WLFI’s public update urged affected holders to contact official support channels to recover funds safely and avoid unverified links or messages.
High-Profile Backlash As Justin Sun’s Wallet Freezes
The situation escalated when Justin Sun claimed that his WLFI allocation was frozen following a $9 million transfer flagged on-chain.
Sun labelled the freeze as “unreasonable,” insisting his activity consisted only of “generic exchange deposit tests” and “address dispersion,” not sales.
Sun had previously invested $30 million in WLFI in 2024, later increasing his stake to $75 million, drawing attention to the stakes involved.
WLFI clarified that the blacklisting was preventive, stating,
“We do not seek to blacklist anyone. We respond when alerted to malicious or high-risk activity that could harm community members. User safety > everything.”

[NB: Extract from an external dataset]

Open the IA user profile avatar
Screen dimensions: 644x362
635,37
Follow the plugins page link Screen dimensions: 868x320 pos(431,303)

Security Experts Weigh In On Compliance Measures
WLFI’s pseudonymous security advisor, Ogle, who has helped recover over $400 million from previous blockchain hacks, outlined the rationale behind tougher wallet screenings.
He said,
“There are certain people who use wallets that are sending a bunch of money through Tornado Cash, or interacting with sanctioned [entities]. You can’t expect a project associated with the President of the United States of America is going to be doing that.”
Ogle clarified that he was not involved in the blacklisting process itself.

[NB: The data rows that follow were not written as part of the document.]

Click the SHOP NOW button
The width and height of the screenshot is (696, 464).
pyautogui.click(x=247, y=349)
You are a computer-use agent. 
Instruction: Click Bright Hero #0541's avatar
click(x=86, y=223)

Meanwhile, critics including developer Bruno Skvorc claimed that compliance tools mislabel addresses as “high risk,” citing past Tornado Cash interactions and links to sanctioned platforms.
On-chain investigator ZachXBT warned that automated compliance systems often produce false positives due to complex transaction histories.

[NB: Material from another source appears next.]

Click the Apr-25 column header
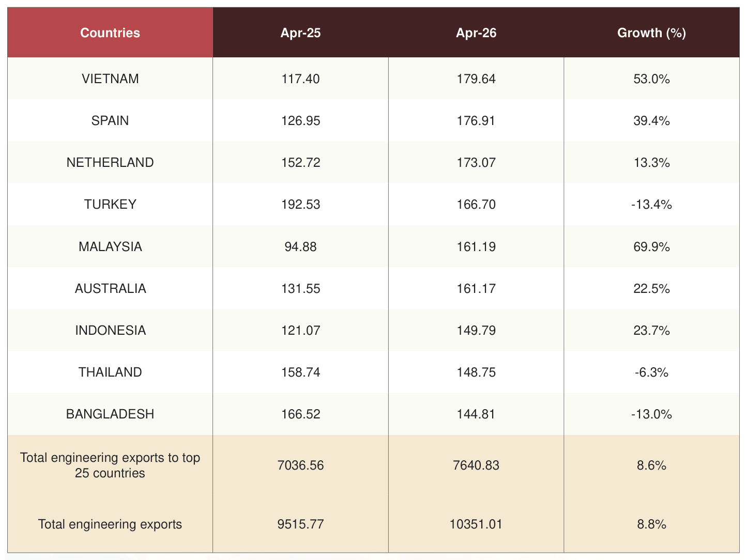The height and width of the screenshot is (560, 747). click(x=300, y=33)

Community Response Remains Tense
The WLFI community has been vocal on platforms like Discord and Telegram, calling for transparency and clarity.
While the investigation continues, the situation highlights the tension between centralised compliance measures and the ideals of decentralised finance.
WLFI maintains that protecting users and mitigating potential threats is the priority, even as debates over fairness and control continue to surface.